Szymon Marciniak has been selected as the on-field official for this weekend’s World Cup final between France and Argentina.
FIFA’s chairman of referees, Pierluigi Collina, has been tasked with evaluating officials throughout the tournament in Qatar to decide which team will be given the showpiece event. And it has now been confirmed the team from Poland will be in charge at the Lusail Stadium as the two international heavyweights go toe-to-toe.
Marciniak will become the first Pole to referee a World Cup final - and will be joined by assistants Paweł Sokolnicki and Tomasz Listkiewicz. The 41-year-old has been given the nod having already officiated both of the sides to have reached the final.
The Polish ref oversaw France’s 2-1 win over Denmark in the group stages, before being awarded Argentina’s round-of-16 victory vs Australia. Marciniak was selected over a host of officials, including Wilton Sampaio, who enraged England’s stars during their quarter-final defeat to the French.
Sampaio remained in Qatar for the final stages, despite appearing to make a glut of errors during the Three Lions’ painful exit. The Chilean ref failed to see a potential foul on Bukayo Saka for the first goal, before failing to award a first-half penalty for Harry Kane.

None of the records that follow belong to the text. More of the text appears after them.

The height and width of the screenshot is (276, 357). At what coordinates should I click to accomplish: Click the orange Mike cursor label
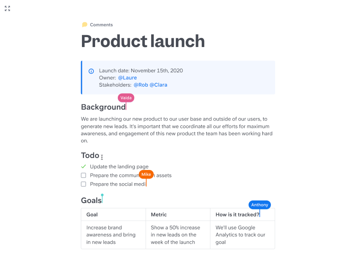146,175
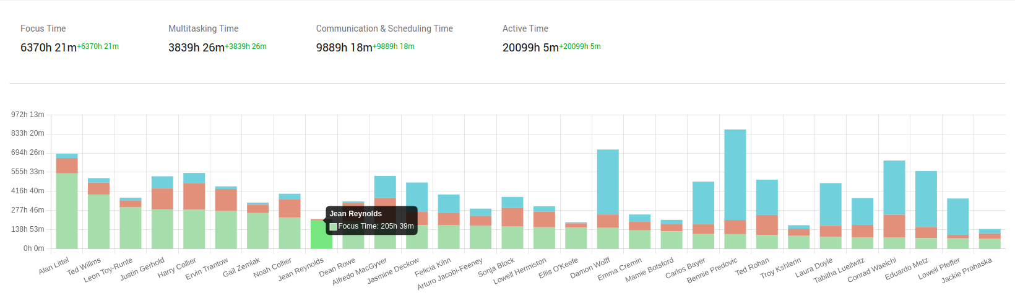
Task: Click Laura Doyle's blue bar segment
Action: coord(831,204)
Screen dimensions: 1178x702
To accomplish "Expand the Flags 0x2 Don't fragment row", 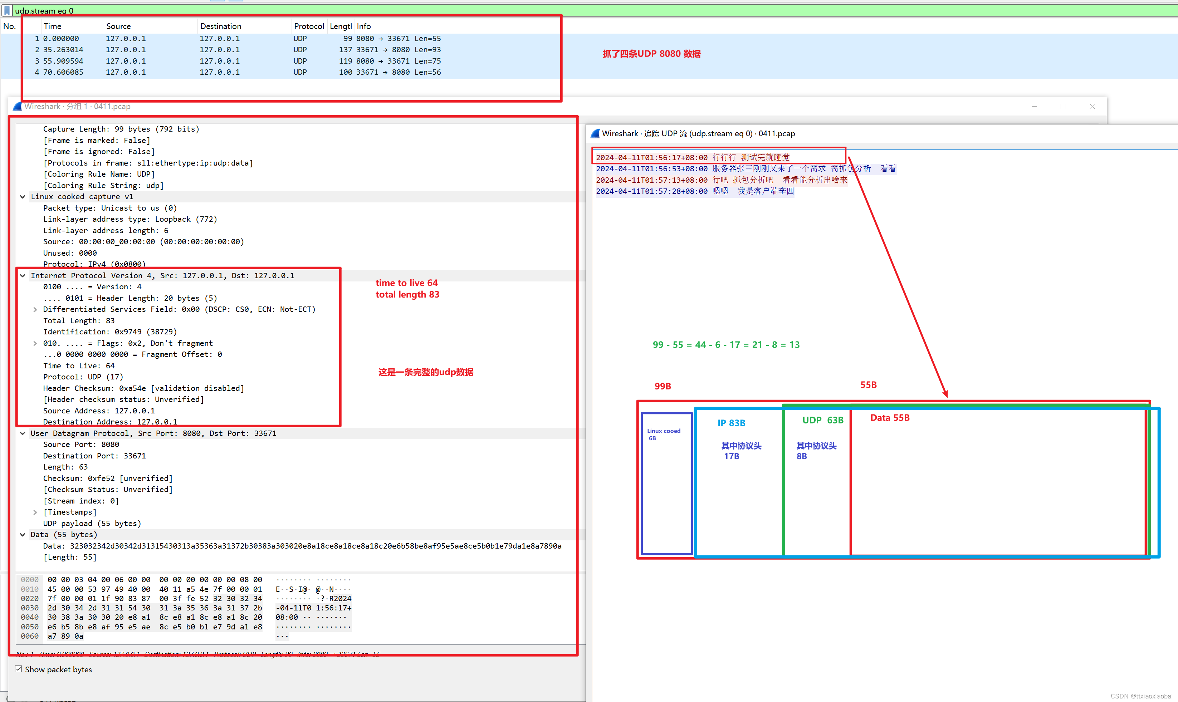I will click(x=35, y=343).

Sampaio did give England two spot kicks in the second half, albeit the second of which came after a lengthy VAR check. And while Gareth Southgate refused to criticise his performance in his own post-match autopsy, a selection of heartbroken players pointed the blame.

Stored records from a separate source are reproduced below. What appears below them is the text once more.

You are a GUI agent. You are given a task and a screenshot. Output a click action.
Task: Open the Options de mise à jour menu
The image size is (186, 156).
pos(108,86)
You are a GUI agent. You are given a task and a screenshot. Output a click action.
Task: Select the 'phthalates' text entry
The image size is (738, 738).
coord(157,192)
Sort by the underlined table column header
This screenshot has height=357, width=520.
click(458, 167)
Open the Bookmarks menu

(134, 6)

Harry Maguire told BBC Sport: "Big decisions went against us, a lot of decisions went against us, should I say. I think the referee’s decision-making throughout the game was really poor. We always stand here and as players we get criticised.
"So it would be nice to see if he comes out and says whether he’s had a good game or not. Because there were so many decisions in that first half where they made five, six early fouls. I think H [Harry Kane] was outside the box but it was a clear foul.
"He didn’t in the second half, Bukayo’s is a clear foul leading up to their first goal. Big moments, big decisions, you expect to get some right but unfortunately tonight we didn’t get any."
Jude Bellingham was similarly unimpressed, admitting Sampaio wasn’t at the level required: “Not great, if I am being honest, not great. Anyone can have a bad game - players and referees - but I think he wasn’t where he should have been in terms of the level for a game like this.
“I think there were a few around the box - and you know how deadly we are from set-pieces, any one of those could have made the difference. This is definitely not me putting it all on him - we played the game but I don’t think he was at the level…”
English official Michael Oliver was sent home despite a solid tournament, whilst Anthony Taylor stayed in Qatar but wasn’t in consideration to get the whistle for the final.
Meanwhile, beaten semi-finalists have formalised their own grievances with referees, filing an official complaint regarding Cesar Ramos’ performance during their own loss to France.